▶ **Source extract**:
↓

A Most Undesirable Excursion

Doubtful

Finally I have access to the humans’ laptop!

My friends, I cannot apologise enough for my prolonged absence. Catmother has been otherwise engaged these past few weeks, with something she names ‘amateur dramatics’, and the keyboard has remained resolutely unavailable.

However, despite my welcome return to the campaign trail, I am sorry to say that it is with a tale of horror that I must now regale you. Be strong, comrades – I fear that the atrocities I am about to describe must afflict you all in due course, and it would be most remiss of me not to give you due warning.

The date: yesterday. The location: my most luxurious throne, in my largest room of state (known to the humans as their ‘bed’ in the ‘master bedroom’). The weather: delightfully warm and sunny.

I was relaxing, as is my wont. Drifting in and out of a very pleasant doze, dreaming of trees, Fluttering Creatures, and my next banquet. The sunlight played agreeably on my beautifully washed and groomed fur, and I was stretching myself luxuriantly on the soft quilt.

A picture of feline bliss, is it not? You can understand, then, how disturbed I was when this enchanting scene was rudely interrupted by Catmother. Gird your loins, my friends, for the outrageous insult that I am about to relate.

In she walked, muttering a few sweet nothings (and oh! what nothings they proved to be!), and under the pretence of ministering to my need for loving strokes, she picked me up and carried me out of the room.

This was bad enough. If she had simply attempted the Cuddle Manouevre and put me straight back down, I might have shaken it off and thought no more of it. But worse was yet to come.

↑

▶ **Task prompt**: Can you reproduce the cat's account word for word, from "A Most Undesirable" up to and including "you due warning."?

▶ **Supplied data**:
↓

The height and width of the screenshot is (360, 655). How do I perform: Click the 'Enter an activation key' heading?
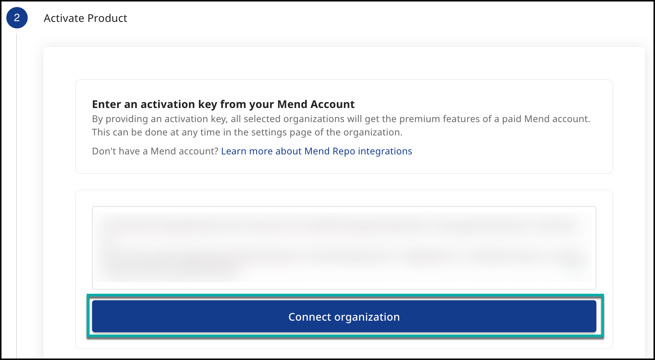click(x=223, y=104)
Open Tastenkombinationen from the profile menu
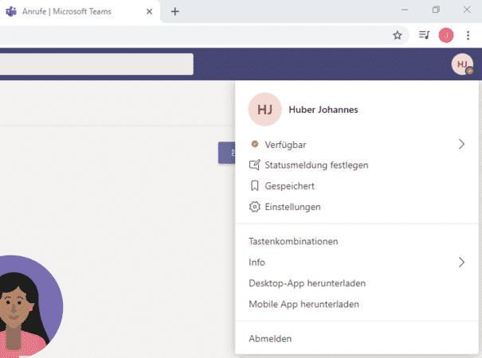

↑

▶ **Response**:
A Most Undesirable Excursion

Doubtful

Finally I have access to the humans’ laptop!

My friends, I cannot apologise enough for my prolonged absence. Catmother has been otherwise engaged these past few weeks, with something she names ‘amateur dramatics’, and the keyboard has remained resolutely unavailable.

However, despite my welcome return to the campaign trail, I am sorry to say that it is with a tale of horror that I must now regale you. Be strong, comrades – I fear that the atrocities I am about to describe must afflict you all in due course, and it would be most remiss of me not to give you due warning.